Mining Frequent Subgraphs using the TSeqMiner Algorithm (SPMF documentation)
This example explains how to run the TSeqMiner algorithm using the SPMF open-source data mining library.
How to run this example?
To run the example, you will need to first download the example datasets that can be used with TSEQMiner: datasets (ZIP, 5.0 MB) and extract the files on your hardrive. Inside, the folder "TSEQMINER_datasets" you will find two subfolders containing two datasets:
-
DB_TSEQMINER
- USFLIGHT_TSEQMINER
Then:
- If you are using the graphical interface, (1) choose the "TSEQMINER" algorithm, (2) set the input directory as the path to the sample directory "DB_TSEQMINER" folder on your hard drive such as: /D:/Workspace/DB_TSEQMINER, (3) set the output file name (e.g. "output.txt") (4) set discretizationThreshold = 1, minInitSup = 0.004, minTailSup = 60, minSig = 8, attributeCount = 43 and (5) click "Run algorithm".
- If you want to execute this example from the command line,
then execute this command:
java -jar spmf.jar run TSeqMiner output.txt /D:/Workspace/DB_TSEQMINER 1 0.004 60 8.0 43 in a folder containing spmf.jar and where you replace /D:/Workspace/DB_TSEQMINER by the path of the example input folder "DB_TSEQMINER" on your hard drive. - If you are using the source code version of SPMF, edit the file "MainTestTSeqMiner1.java" in the package ca.pfv.SPMF.tests and set the path of the data to the correct path on your hard drive such as /D:/Workspace/DB_TSEQMINER and then run the example.
What is this algorithm?
TSeqMiner is an algorithm for discovering strongly correlated sequential patterns in dynamic attributed graph, proposed by Fournier-Viger, P., Cheng, C. et al. (2019)
What is the input of the algorithm?
The input of TSeqMiner is a dynamic attributed graph and 5 parameters called discretization threshold, minInitSup, minTailSup, minSig, and attributeCount.
The dynamic attributed graph is described by 4 files, including:
- attributes_mapping.txt This file record all attributes names.
The format is:
A1
A2
A3
- vertices_mapping.txt This file describe all vertex entities and corresponding labels.
The format is:
0,v1
1,v2
2,v3
- attributes.txt This file record vertex and corresponding attribute values.
Line starting with 'T' represent a new graph.
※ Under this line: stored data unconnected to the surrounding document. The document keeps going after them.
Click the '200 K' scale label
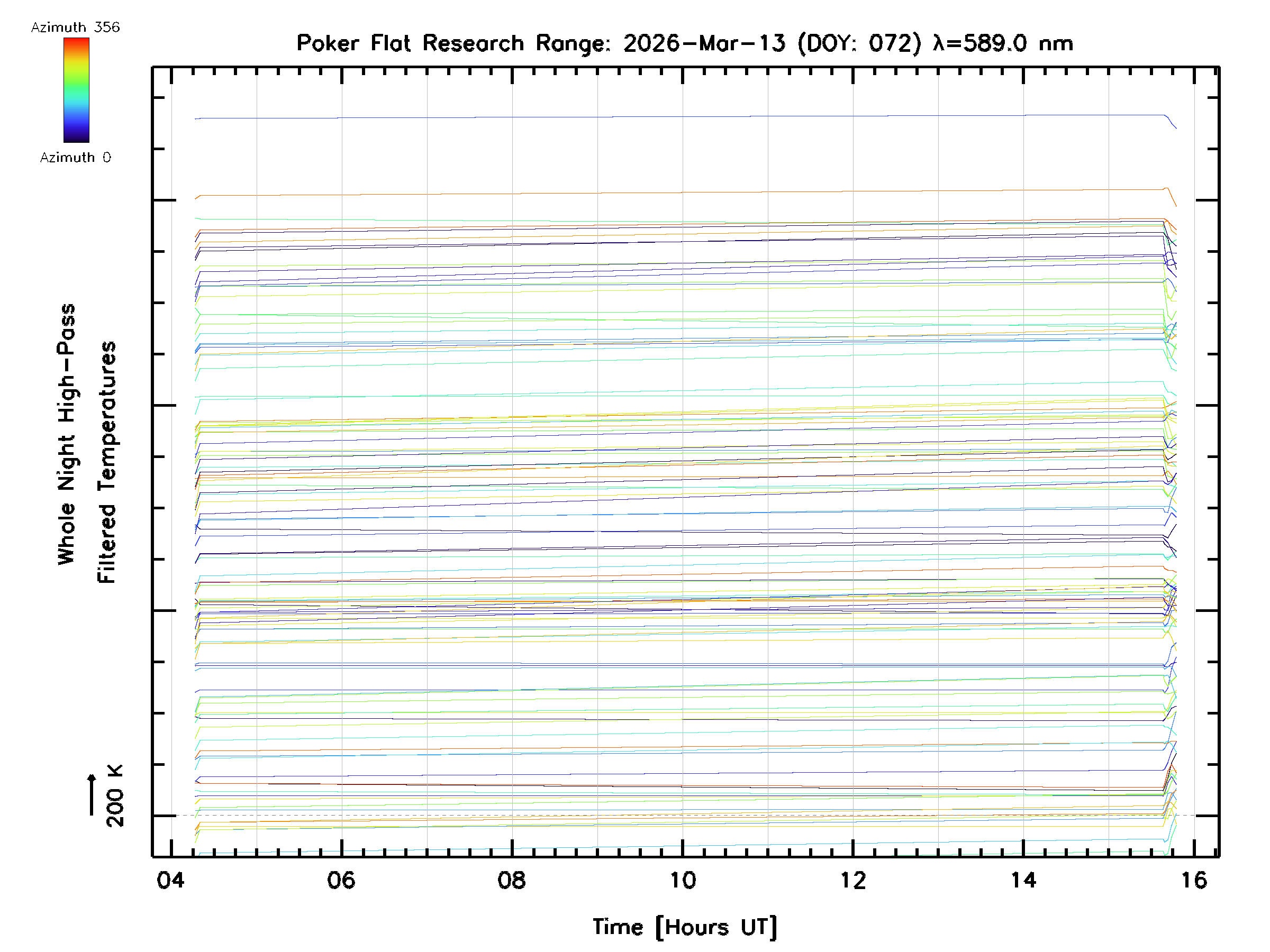 click(115, 796)
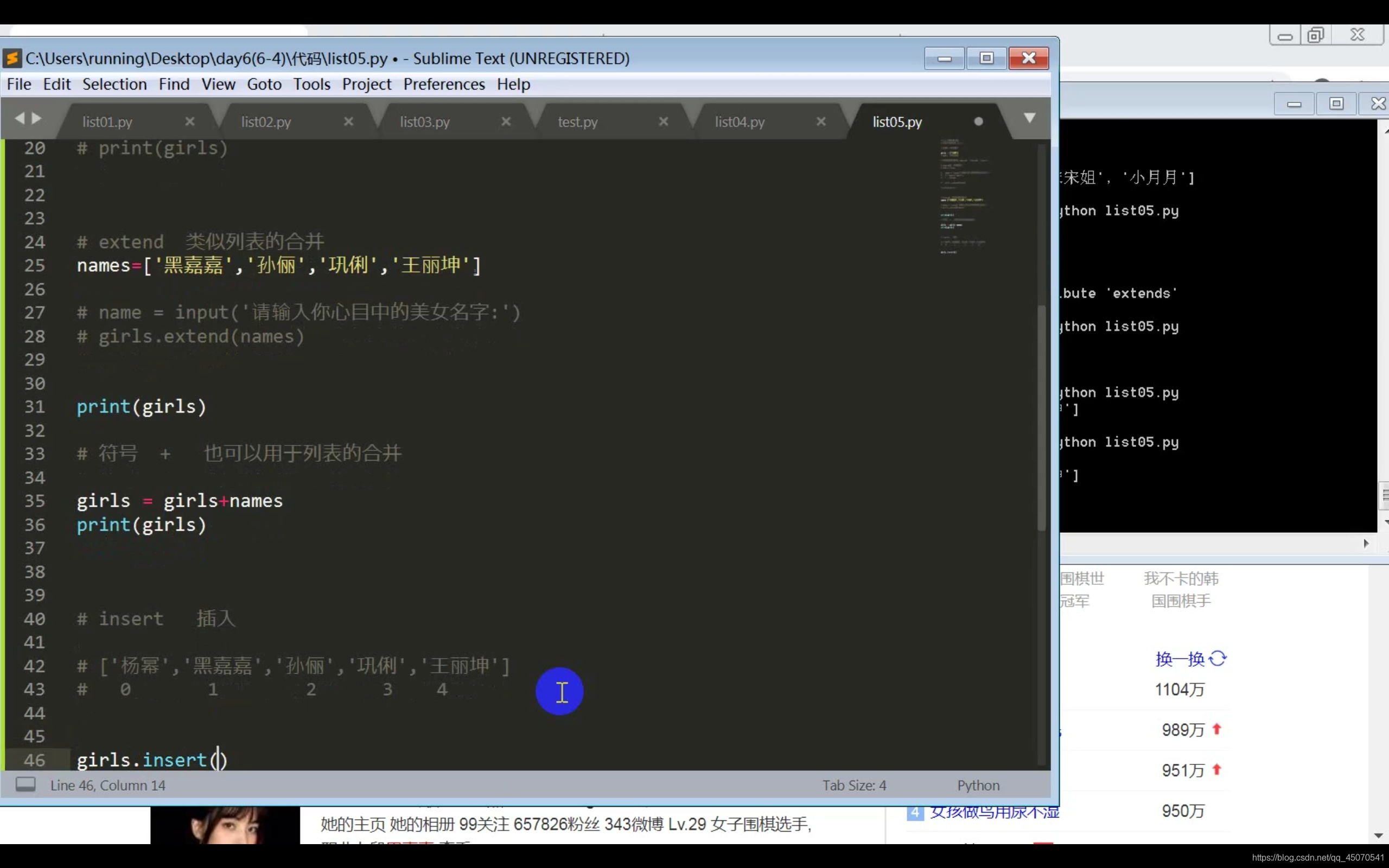Click the Sublime Text logo in title bar

click(x=12, y=59)
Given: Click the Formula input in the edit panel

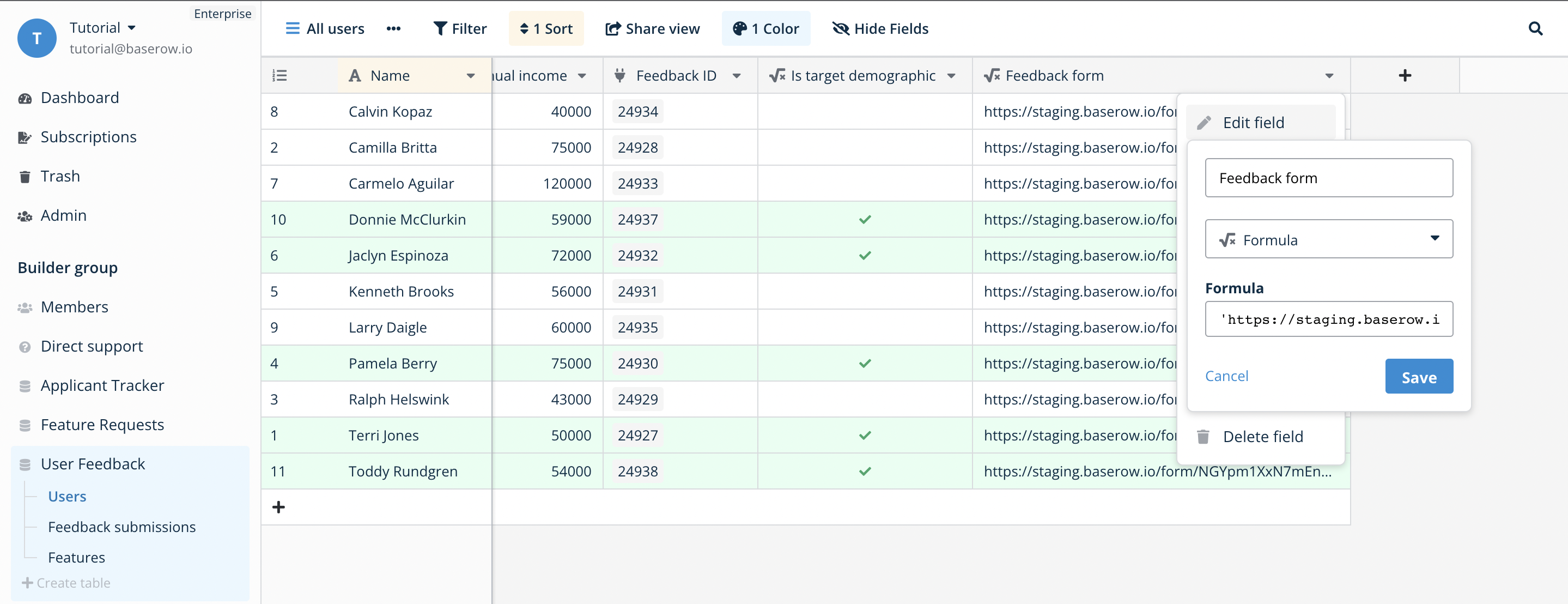Looking at the screenshot, I should point(1329,318).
Within the range of the graph, in one line, the first item is vertex label and others are attribute values.
The format is:
T0
0 0.3 0.5 3.4
1 0.1 0.9 5.6
T1
0 0.2 0.3 3.3
1 0.1 0.5 1.3
- graph.txt This file describe the edge connnections.
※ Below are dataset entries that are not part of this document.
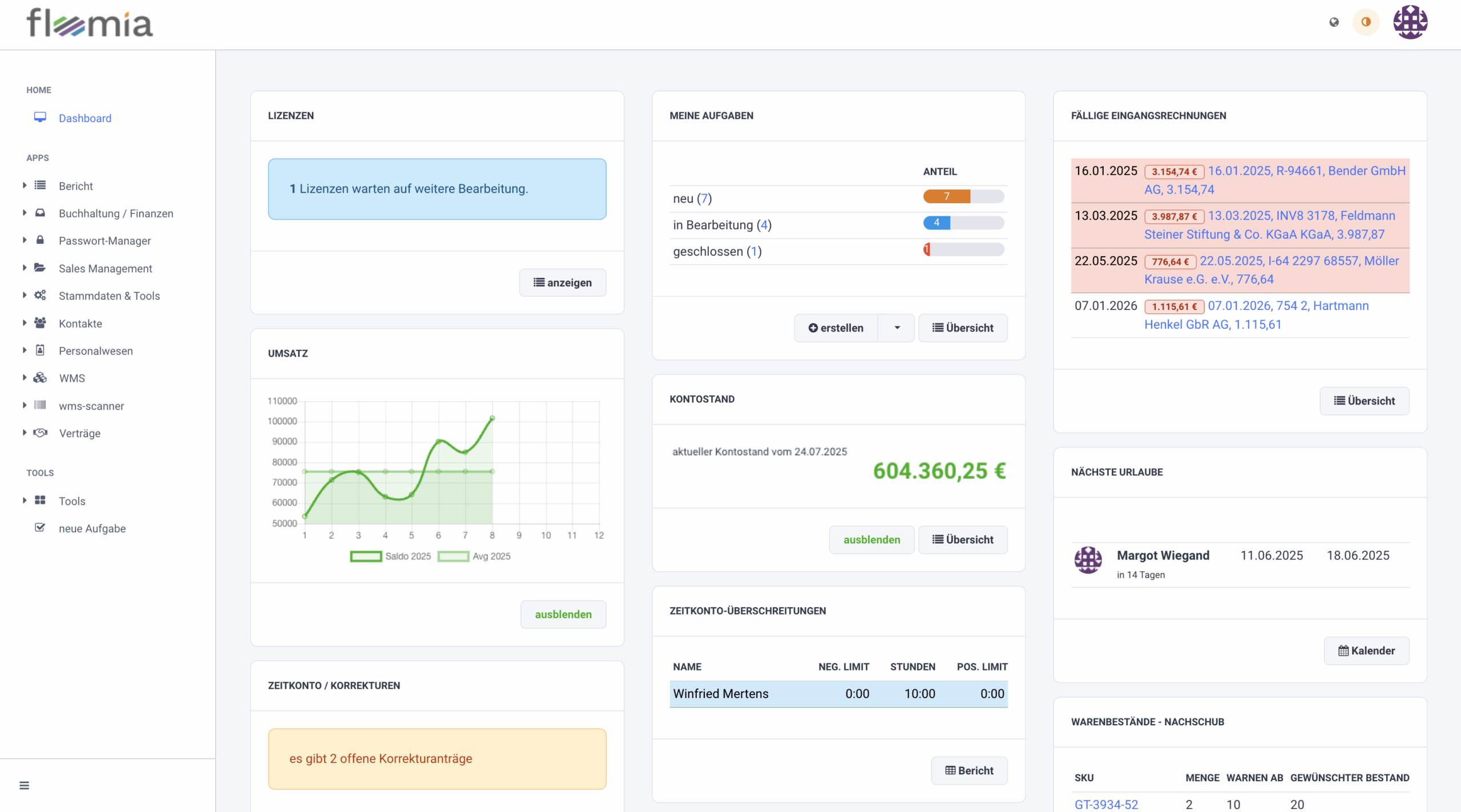Open the Dashboard menu item
Image resolution: width=1461 pixels, height=812 pixels.
85,118
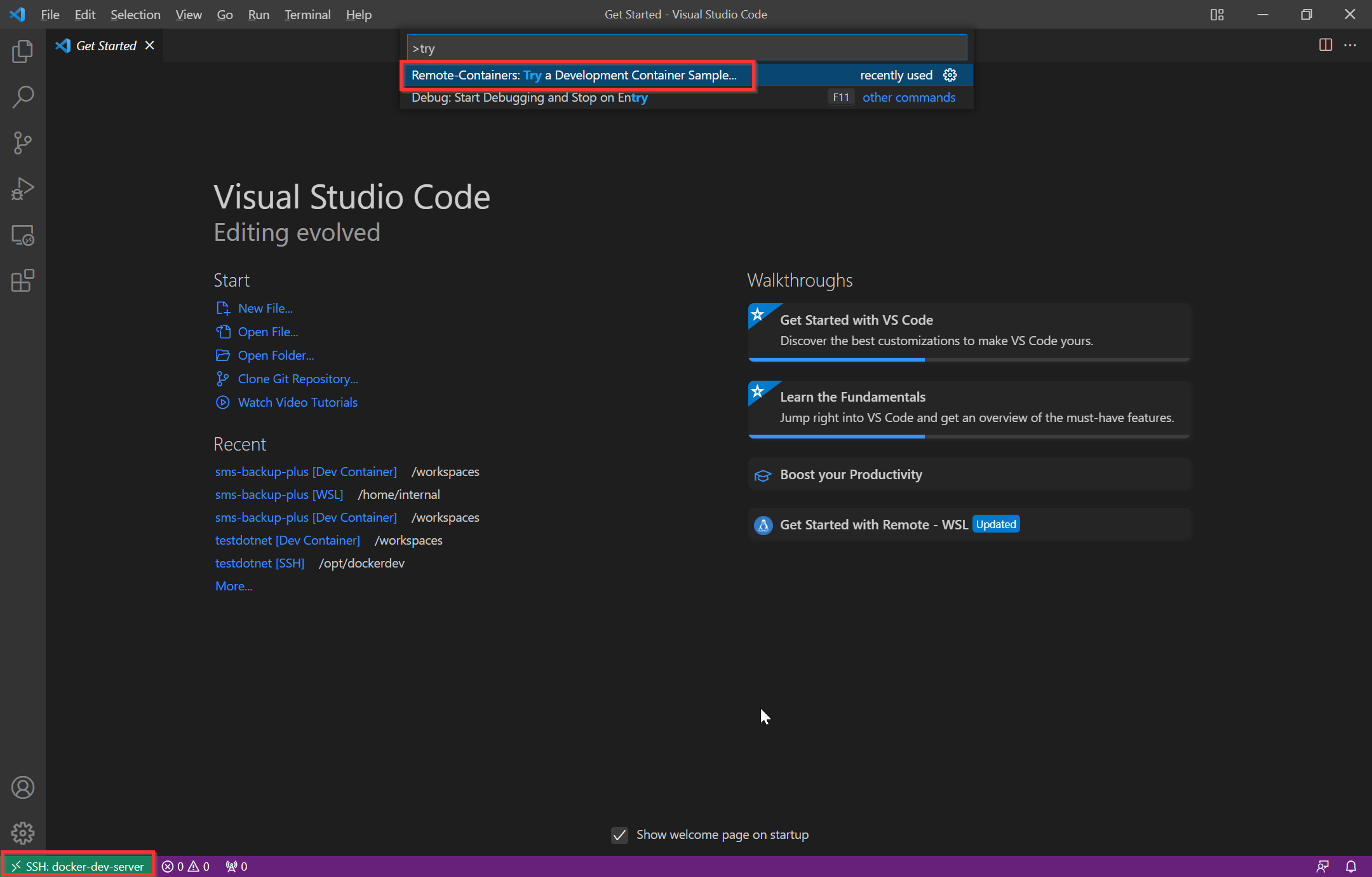The width and height of the screenshot is (1372, 877).
Task: Open More Actions menu in editor toolbar
Action: (x=1351, y=44)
Line starting with 'T' represent a new graph. Within the range of the graph, in one line, the first item is a vertex label of currently considered, and the others are vertex labels of the connected vertices of the current vertex.
The format is:
T0
0 45 87 97 35
1 49 41 56 67
T1
0 78 32
1 10
The algorithm has five parameters that must be specified are as follows:
- discretization threshold (float)
If the value is 2, it means when (next_value - cur_value) >= 2, the trend is '+' and when (next_value - cur_value) <= -2, the trend is '-'. Otherwise the trend is '0'.
- minInitSup (float)
A frequent sequence should satisfy that the frequency of the first item in sequence >= minInitSup.
- minTailSup (int)
A frequent sequence should satisfy that the number of tail point of the sequence >= minTailSup.
- minSig (float)
A signficant sequence should satisfy that the significance between any two items in sequence is >= minSig.
-attributeCount (int)
This parameter specify how many attributes are considered.
What is the output of TSeqMiner ?
Given a dynamic attributed graph and several parameters, the algorithm will output all significant trend sequences with extra information including number of tail supporting points, significance values. For the above example, the output file looks like this:
sequence support of tail itemset significance
{(IntellDtAnal0),(IntellDtAnal-)} {228,95} {12}
{(IntellDtAnal+),(IntellDtAnal0)} {236,96} {9.2}
{(IntellDtAnal+),(IntellDtAnal0),(IntellDtAnal-)} {236,96,61} {9.2,14.6}
{(JMLR0),(JMLR-)} {283,147} {10.3}
{(ICML+,JMLR+),(JMLR0)} {153,97} {9}
{(ICML+,JMLR+),(JMLR0),(JMLR-)} {153,97,103} {9,17.2}
{(SIGMOD-,ACMTransDBSys+),(PVLDB+,SIGMOD-)} {95,81} {8.4}
{(ICDE0,ACMTransDBSys+),(PVLDB+,SIGMOD-)} {102,69} {8.3}
{(SIGMOD0,ACMTransDBSys0),(PVLDB+,VLDB-)} {107,101} {8.1}
{(ICML0,MachineLearning0),(MachineLearning-)} {134,123} {8.3}
This file contains 10 significant trend sequences. Consider this line:
{(SIGMOD-,ACMTransDBSys+),(PVLDB+,SIGMOD-)} {95,81} {8.4}
It represents a pattern found in the dataset.
This pattern means thatthe trend set (SIGMOD-, ACMTransDBSys+) is likely to trigger the trend set (PVLDB+, SIGMOD-). Moreover, the numbers 95 and 81 are the numbers of supporting points corresponding to the first and second item. The number 8.4 indicates the significance between the two items.
Optional parameters available in the source code
Note that there is more parameters that can be used for TSeqMiner in the source code, in the class ParametersSetting.java. These parameters are not offered in the command line as they are for very specific cases.
Performance
The TSeqMiner algorithm is the first algorithm for this problem. This is the original implementation.
Where can I get more information about the algorithm?
This is the article describing the algorithm:
Fournier-Viger, P., Cheng, C., Cheng, Z., Lin, J. C.-W., Selmaoui-Folcher, N. (2019). Mining Significant Trend Sequences in Dynamic Attributed Graphs. Knowledge-Based Systems (KBS)